Из этого с очевидностью следует: если незаконные наркотики будут легализованы, подобно алкоголю, нет никаких оснований предполагать, что это приведет к взрывному росту наркомании. С полной уверенностью мы этого сказать, конечно, не можем, но все доводы об обратном, что мне довелось видеть, носят сугубо гадательный и гипотетический характер: никакими фактами они не подкрепляются. Максимум, что мне приходилось встречать — это ссылки на «опиумную лихорадку» в Китае. Учитывая имеющиеся у нас данные, — не только по сухому закону, но и по Голландии, Аляске и др. — «бремя доказательств», на мой взгляд, должно лежать на тех, кто утверждает, будто легализация приведет к совершенно неприемлемому увеличению количества наркоманов.
Единственное, что мы знаем наверняка — это то, что наши нынешние методы не работают. С этим согласно куда больше людей, чем кажется на первый взгляд. Мы по природе своей преувеличиваем наши разногласия: трудно кого-либо в чем-нибудь убедить, не утрируя свои доводы.
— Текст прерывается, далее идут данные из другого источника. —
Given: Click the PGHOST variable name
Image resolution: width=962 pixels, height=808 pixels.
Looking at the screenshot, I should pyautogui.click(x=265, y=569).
Подозреваю, к примеру, что, если мы обратимся к вопросу о марихуане, который так трогательно раскрывает доктор Гринспун (глава 21 [см.: Searching for Alternatives: Drug-Control Policy in the United States / Ed. by M.B. Krauss, E.P. Lazear.Stanford, Calif.: Hoover Institution Press, 1991]), выяснится: лишь немногие полагают, будто оборот марихуаны должен быть уголовно наказуем. Подозреваю, практически все согласятся с тем, что квалифицировать марихуану так, как это делается сейчас, нет никакого смысла.
Мне кажется, что нам следует признать тот вред, что причиняет нынешняя система, и не позволять «тирании статус-кво» мешать нам вносить в нее определенные изменения, способные остановить кровопролитие в трущобах и гетто наших городов. Мы в состоянии не лишать наших обездоленных сограждан возможности вести нормальную семейную жизнь. Я не согласен со многими из тех, кто оценивает текущую ситуацию так же, как я, в том, что касается роли государства в лечении наркоманов. Не согласен я и с теми, кто утверждает, что трагедия трущоб — это социальная проблема, что среди бедняков высока безработица, и потому государство должно обеспечить им занятость. Этим людям я хочу сказать: государство справляется с созданием рабочих мест и решением других социальных проблем ничуть не лучше, чем с наркотиками. На мой взгляд не только преступность, но и нищета в нашей стране в значительной мере является следствием действий государства. Если те из вас, кто исследовал проблему наркотиков, столь же тщательно изучат последствия действий государства в сфере социального обеспечения, жилья, и так далее, вы без труда поймете, что в моих словах есть хотя бы некоторая доля истины. Впрочем, это другая тема, и не будем смешивать ее с предметом нашей дискуссии. Давайте не будем проводить в этом вопросе идеологические разделительные линии, поскольку, хотя идеологический элемент в нем несомненно присутствует, главное значение в сложившейся ситуации имеют соображения целесообразности.
Впервые: Searching for Alternatives: Drug-Control Policy in the United States / Ed. by M.B. Krauss, E.P. Lazear. Stanford, Calif.: Hoover Institution Press, 1991. P. 53–67.